The typeid operator[edit | edit source]

Instead of using the typeid operator, use a virtual function.

Such operator may take more time than a virtual function call.

The dynamic_cast operator[edit | edit source]

Instead of the dynamic_cast operator, use the typeid operator, or, better, a virtual function call.

Such operator may take a time noticeably longer than a virtual function call, and longer also than the typeid operator.

Empty exception specification[edit | edit source]

Use the empty exception specification (that is, append throw() to the declaration) for the functions you are sure will never throw exceptions.

In C++11 use noexcept instead.

Some compilers use such information to simplify the bookkeeping needed to handle exceptions.

The try/catch statement[edit | edit source]

For every bottleneck, move before the bottleneck the try keywords, and after the bottleneck the matching catch clauses.

In other words, hoist try/catch statements out of bottlenecks.

The execution of a try/catch statement sometimes is free of charge, but other times causes as a slowdown. Avoid the repeated execution of such block inside bottlenecks.

Floating point vs integer operations[edit | edit source]

If the target processor does not contain a floating point unit, replace floating point functions, constants and variables with the corresponding integer functions, constants and variables; if the target processor contains only a single precision floating point unit, replace double functions, constants and variables with their float correspondents.
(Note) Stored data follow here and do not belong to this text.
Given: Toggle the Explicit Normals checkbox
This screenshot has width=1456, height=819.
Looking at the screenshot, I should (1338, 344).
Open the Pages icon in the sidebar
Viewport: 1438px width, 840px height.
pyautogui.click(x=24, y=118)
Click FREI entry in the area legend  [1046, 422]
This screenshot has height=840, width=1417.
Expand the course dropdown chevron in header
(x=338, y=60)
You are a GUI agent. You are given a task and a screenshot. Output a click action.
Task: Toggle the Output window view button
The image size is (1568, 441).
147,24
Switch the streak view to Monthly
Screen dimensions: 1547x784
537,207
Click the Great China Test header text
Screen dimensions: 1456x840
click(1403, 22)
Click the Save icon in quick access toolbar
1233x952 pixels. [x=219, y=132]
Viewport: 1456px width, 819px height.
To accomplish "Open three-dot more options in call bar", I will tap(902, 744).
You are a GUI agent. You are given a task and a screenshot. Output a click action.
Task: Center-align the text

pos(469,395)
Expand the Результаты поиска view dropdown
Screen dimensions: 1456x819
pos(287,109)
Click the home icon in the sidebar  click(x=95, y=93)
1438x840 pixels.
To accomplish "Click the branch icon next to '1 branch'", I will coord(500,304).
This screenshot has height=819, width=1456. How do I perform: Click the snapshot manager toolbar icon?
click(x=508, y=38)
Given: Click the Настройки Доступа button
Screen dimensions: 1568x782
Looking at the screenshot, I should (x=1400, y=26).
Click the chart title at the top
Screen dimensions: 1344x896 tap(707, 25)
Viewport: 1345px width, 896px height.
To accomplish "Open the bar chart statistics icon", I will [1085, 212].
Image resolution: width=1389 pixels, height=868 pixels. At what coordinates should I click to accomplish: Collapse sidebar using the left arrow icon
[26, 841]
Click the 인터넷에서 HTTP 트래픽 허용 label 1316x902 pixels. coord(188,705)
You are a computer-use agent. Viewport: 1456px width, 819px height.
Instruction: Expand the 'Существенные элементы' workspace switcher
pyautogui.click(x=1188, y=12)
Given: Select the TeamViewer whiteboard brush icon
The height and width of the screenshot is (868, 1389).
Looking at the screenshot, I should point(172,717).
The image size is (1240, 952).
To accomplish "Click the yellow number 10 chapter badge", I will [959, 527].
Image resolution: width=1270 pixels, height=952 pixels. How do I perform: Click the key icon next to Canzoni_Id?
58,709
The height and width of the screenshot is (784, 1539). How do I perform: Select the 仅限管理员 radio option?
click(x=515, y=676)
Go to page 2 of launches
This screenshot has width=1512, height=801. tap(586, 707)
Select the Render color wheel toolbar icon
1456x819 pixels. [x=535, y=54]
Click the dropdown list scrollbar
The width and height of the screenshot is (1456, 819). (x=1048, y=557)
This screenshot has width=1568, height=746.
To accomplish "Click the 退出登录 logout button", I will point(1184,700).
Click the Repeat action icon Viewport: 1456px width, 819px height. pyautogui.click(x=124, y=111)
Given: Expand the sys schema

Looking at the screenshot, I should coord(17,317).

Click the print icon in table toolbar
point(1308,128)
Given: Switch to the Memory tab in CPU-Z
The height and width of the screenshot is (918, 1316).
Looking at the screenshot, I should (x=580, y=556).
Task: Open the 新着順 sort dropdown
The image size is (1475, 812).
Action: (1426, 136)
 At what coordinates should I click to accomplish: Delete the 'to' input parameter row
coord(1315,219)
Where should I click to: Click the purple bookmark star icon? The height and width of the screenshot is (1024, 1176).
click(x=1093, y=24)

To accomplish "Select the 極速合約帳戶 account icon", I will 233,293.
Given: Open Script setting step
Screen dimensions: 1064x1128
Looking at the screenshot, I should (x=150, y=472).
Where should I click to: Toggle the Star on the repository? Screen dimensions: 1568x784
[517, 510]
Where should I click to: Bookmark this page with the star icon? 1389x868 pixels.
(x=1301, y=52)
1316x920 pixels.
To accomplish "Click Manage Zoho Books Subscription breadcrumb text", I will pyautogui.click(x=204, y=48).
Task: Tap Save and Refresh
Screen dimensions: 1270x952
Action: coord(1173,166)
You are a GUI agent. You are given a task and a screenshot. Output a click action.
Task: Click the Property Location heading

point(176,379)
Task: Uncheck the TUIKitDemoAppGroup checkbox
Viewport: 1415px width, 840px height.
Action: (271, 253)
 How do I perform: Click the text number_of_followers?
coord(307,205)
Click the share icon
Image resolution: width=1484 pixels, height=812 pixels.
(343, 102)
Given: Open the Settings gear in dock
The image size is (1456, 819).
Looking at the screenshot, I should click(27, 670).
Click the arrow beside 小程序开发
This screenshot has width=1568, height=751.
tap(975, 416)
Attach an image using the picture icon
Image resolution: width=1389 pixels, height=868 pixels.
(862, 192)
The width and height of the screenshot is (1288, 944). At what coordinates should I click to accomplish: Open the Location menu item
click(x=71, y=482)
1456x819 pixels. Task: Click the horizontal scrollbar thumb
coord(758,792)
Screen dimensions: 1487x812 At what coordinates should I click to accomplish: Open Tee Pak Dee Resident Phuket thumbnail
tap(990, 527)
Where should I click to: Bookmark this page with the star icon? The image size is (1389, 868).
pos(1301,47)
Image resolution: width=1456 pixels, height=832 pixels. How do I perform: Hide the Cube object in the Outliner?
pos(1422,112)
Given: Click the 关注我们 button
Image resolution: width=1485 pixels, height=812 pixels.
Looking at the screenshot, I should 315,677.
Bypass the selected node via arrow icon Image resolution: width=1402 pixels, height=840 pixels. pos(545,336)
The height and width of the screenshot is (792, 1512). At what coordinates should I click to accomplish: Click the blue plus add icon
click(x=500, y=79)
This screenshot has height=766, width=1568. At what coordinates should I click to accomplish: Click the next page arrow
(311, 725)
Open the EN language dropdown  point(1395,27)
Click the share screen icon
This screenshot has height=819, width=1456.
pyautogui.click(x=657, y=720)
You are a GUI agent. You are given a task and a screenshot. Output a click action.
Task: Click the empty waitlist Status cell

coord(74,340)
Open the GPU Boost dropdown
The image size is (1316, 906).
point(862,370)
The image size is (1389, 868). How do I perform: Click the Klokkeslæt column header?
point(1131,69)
Present processors for desktop or server computers contain dedicated hardware for floating point arithmetic, both at single and at double precision, and therefore such operations are almost as fast as their integer correspondents.

Instead, some processors for embedded systems do not contain dedicated hardware for floating point arithmetic, or contain hardware able to handle only single precision numbers. Therefore, in such systems, the operation that cannot be performed by hardware are emulated by very slow library functions. In such case, it is much more efficient to use integer arithmetic, or, if available in hardware, single precision floating point arithmetic.

To handle fractional numbers by using integer operations, every number is to be meant as multiplied by a scale factor. To do that, every number is multiplied by such factor at input, and is divided by the same factor at output, or vice versa.

Number to string conversion[edit | edit source]

Use optimized functions to convert numbers to strings.

The standard functions to convert an integer number to a string or a floating point number to string are rather inefficient. To speed up such operations, use non-standard optimized function, possibly written by yourself.

Use of cstdio functions[edit | edit source]

To perform input/output operations, instead of using the C++ streams, use the old C functions, declared in the cstdio header.

C++ I/O primitives have been designed mainly for type safety and for customization rather than for performance, and many library implementation of them turn out to be rather inefficient. In particular, the C language I/O functions fread and fwrite are more efficient than the fstream read and write member functions.

If you have to use C++ streams, use "\n" instead of std::endl since std::endl also flushes the stream.